An article in the Wall Street Journal on Oct. 23rd talked about wage disparities. (Link requires subscription.) This is not unusual. The wage disparity between men and women is well documented and much discussed. The potential reasons are many: discrimination, career interruption, and predominately “female” careers among them. What makes this article noteable, however, is that Cari Tuna is writing about the field of Human Resources, where you would expect wages to be more equitable. And here is the bad news.
First an important fact. The majority of human resources professional are women. “About 70% of the country’s 238,000 HR managers and 731,000 HR specialists are women, according to 2007 data from the U.S. Bureau of Labor Statistics.” So, you would expect in a field that is predominately female that wages for women would be ahead of men or at least on par. But, “…37 of the 50 highest-paid HR executives at Russell 3000 companies were men, according to a survey of 2007 proxy statements by Equilar, Inc., a California-based executive compensation research firm.” And “The median weekly pay for male HR managers in 2007 was $1,581 – about 47% more than female managers took home. Among rank-and-file employees, men earned $1,037 per week, about 28% more than their female counterparts.”

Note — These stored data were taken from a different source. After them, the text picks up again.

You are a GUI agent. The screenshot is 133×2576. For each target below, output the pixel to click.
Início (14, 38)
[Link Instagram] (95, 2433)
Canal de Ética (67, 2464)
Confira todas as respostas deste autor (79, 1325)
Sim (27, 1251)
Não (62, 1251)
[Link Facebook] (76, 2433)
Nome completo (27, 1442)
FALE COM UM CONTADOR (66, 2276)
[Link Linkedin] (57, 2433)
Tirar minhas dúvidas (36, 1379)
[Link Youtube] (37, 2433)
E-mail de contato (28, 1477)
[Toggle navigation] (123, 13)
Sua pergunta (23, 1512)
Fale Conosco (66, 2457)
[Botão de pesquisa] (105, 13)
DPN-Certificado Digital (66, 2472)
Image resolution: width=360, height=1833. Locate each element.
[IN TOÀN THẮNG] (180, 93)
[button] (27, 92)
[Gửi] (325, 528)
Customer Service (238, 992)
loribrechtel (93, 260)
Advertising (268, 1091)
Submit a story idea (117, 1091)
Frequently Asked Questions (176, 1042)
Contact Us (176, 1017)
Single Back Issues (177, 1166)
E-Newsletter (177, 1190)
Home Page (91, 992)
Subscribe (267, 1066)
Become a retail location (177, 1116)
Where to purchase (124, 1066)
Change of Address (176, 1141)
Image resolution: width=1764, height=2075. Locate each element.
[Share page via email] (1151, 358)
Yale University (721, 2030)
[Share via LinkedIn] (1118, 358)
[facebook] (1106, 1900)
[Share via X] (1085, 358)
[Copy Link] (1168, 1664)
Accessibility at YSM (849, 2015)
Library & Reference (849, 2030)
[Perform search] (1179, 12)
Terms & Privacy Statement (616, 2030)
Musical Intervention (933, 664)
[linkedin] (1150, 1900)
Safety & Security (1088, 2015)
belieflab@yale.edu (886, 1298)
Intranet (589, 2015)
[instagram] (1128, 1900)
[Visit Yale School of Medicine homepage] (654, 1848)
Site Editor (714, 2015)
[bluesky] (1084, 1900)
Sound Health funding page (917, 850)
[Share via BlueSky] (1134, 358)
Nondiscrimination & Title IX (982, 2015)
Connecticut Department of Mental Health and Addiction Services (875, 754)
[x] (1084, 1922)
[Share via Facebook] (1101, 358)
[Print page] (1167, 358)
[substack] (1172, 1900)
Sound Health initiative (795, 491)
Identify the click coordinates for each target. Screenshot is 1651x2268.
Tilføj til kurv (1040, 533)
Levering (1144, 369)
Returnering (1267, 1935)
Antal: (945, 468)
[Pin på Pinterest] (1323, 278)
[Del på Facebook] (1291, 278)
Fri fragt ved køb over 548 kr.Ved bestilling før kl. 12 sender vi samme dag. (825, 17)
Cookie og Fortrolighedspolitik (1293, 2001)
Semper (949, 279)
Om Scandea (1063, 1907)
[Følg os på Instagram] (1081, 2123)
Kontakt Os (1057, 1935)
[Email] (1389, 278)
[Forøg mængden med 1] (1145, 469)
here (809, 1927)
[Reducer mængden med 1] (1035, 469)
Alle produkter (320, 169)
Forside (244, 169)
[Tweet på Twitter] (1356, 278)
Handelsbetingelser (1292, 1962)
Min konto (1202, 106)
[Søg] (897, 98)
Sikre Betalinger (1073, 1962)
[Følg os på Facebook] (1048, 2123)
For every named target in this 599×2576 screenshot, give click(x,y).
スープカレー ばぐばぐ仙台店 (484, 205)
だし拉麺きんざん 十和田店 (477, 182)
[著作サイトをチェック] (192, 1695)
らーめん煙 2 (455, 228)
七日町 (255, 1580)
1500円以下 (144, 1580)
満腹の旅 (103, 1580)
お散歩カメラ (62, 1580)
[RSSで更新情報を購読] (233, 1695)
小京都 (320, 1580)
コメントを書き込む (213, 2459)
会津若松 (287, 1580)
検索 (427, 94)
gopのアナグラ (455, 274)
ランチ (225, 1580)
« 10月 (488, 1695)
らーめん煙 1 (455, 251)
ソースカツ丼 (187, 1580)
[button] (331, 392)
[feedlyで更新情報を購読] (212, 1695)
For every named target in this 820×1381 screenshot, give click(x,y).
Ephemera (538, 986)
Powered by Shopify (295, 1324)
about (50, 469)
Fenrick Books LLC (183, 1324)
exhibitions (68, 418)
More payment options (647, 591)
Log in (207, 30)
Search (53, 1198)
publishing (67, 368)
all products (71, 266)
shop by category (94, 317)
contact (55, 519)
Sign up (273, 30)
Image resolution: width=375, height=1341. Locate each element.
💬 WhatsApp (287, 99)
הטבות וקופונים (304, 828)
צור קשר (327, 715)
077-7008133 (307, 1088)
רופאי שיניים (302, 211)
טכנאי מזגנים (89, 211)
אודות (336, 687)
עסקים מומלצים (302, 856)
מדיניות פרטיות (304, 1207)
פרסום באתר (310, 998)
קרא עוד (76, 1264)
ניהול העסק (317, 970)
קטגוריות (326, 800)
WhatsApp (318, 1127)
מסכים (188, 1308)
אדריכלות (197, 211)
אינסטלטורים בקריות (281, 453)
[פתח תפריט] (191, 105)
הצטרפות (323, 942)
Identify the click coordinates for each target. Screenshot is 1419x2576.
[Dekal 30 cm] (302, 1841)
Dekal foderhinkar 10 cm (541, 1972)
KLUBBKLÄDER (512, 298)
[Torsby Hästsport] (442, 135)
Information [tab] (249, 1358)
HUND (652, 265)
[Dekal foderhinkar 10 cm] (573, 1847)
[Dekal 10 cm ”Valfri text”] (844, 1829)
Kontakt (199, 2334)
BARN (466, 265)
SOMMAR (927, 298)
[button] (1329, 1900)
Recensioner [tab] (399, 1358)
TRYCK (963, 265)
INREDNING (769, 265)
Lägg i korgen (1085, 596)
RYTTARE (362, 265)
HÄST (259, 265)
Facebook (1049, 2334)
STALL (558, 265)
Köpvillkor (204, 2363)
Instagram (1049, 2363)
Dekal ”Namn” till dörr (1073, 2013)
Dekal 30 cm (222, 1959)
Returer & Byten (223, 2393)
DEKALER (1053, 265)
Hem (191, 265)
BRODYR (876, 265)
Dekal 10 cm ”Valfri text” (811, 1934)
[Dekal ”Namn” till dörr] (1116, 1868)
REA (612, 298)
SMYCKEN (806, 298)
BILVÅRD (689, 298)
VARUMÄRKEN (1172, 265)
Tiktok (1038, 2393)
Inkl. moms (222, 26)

This is puzzling and there could be any number of reasons. A couple of new ones were suggested in the article, including who is tapped to fill HR exective positions, and the fact that many top HR positions are “combination” positions. A combination position is one such as VPHR and General Counsel. These apparently are staffed more often by men and who are thus paid more.
But so much for the bad news. Now the good news. Next year this is going turn around! If you are in human resources and you are female you have reason to CELEBRATE! With a Democrat controlled congress women in HR are going to benefit from the passage of three compensation acts designed to eliminate “historic discrimination”. With the Paycheck Fairness Act, The Lily Ledbetter Act, and the Equal Pay Act women in human resources (and other professions) will get increases to put them on par with all the men in the profession. Pay disparites, for whatever reason, will be outlawed. Isn’t that great news??? Plan the changes in your budgets now! This means that regardless of location, education, years in the job, and performance everyone in a single job title will be paid the same. It will certainly make compensation systems easier. Of course it might eliminate any incentive to try to get ahead. And the value of a degree and certification will potentially disappear. But who cares? Equality is a good thing.
So celebrate the good news! More money for everyone! Assuming the jobs still exist that is. Guess we will see.